A recent report by Ashley C. Ford for Refinery21 notes that in a significant number of domestic relationships between women and men (married or unmarried) the woman earns more than the man. This is creating tension, according to an article from NBC News:
The feedback they receive from the culture is clear: Men should be earning more so that they can provide for their families, and if they don’t, it’s symptomatic of a problem. These messages produce an “almost unavoidable emotional and psychological consequence,” Ford writes. Women feel guilty. Men feel emasculated. (Millennial Women Are ‘Worried,’ ‘Ashamed’ for Out-Earning Boyfriends and Husbands.)
They shouldn’t, neither neither men nor women. Women being breadwinners is honored in the Bible.
Proverbs 31 personifies Wisdom as a woman. (Exposing the Myth of the Proverbs 31 Woman.) She’s a powerful woman too, and is so successful in all she does that her husband, children and community praise her. As verse 11 says: “Her husband has full confidence in her … .” Why is he so confident? Among other reasons, because she works day and night to bring in money for the family:
She considers a field and buys it;
out of her earnings she plants a vineyard.
She sets about her work vigorously;
her arms are strong for her tasks.
She sees that her trading is profitable,
and her lamp does not go out at night.
Real estate magnate, winemaker, trader – she knows business and continues to earn profits from her work. How does her husband spend his days according to Proverbs 31? He is freed up to take part as a civic leader:
Her husband is respected at the city gate,
where he takes his seat among the elders of the land.

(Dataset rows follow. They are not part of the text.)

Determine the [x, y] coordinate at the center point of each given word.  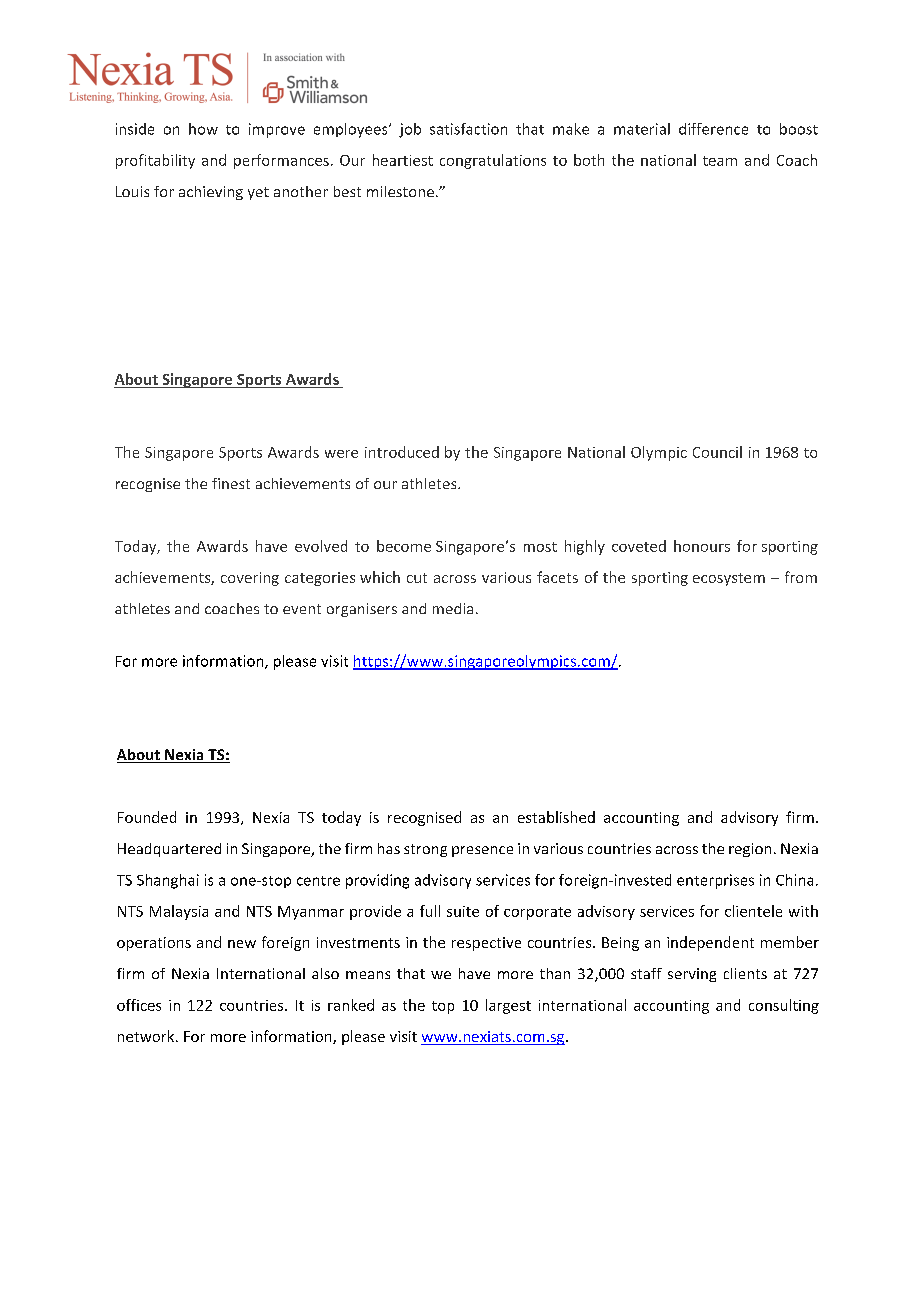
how [203, 129]
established [556, 817]
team [720, 161]
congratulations [493, 161]
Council [717, 452]
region [750, 850]
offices [139, 1005]
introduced [402, 452]
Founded [147, 817]
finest [231, 483]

Of course, just because the passage doesn’t show him holding down a job doesn’t mean he was idle. He likely worked as hard as she did. Yet she is the one whose wisdom and skill is praised in this passage, with no hint of criticism for engaging in business that made her family wealthy and certainly no suggestion that her husband should have felt emasculated.
The Old Way Is the Wise Way
Ford’s report on women earning more than men suggests that the problem is societal:
Ford writes that “the overwhelming majority of millennial women breadwinners don’t believe the men in their lives should feel emasculated by the gap in their income.” Now they’re waiting for the overwhelming majority of Americans in general to catch up. (Millennial Women, above.)
I’d suggest instead that the solution is not catching up to a new way of looking at women and work, but to return to the ancient way found in Proverbs 31. Families are meant to thrive – not cover themselves with unbiblical shame – when the wife earns a high wage. There is nothing shameful or emasculating about it.
And let’s not only praise women whose work allows their families to thrive, but even more let us praise the One whose blessings allow that thriving in the first place.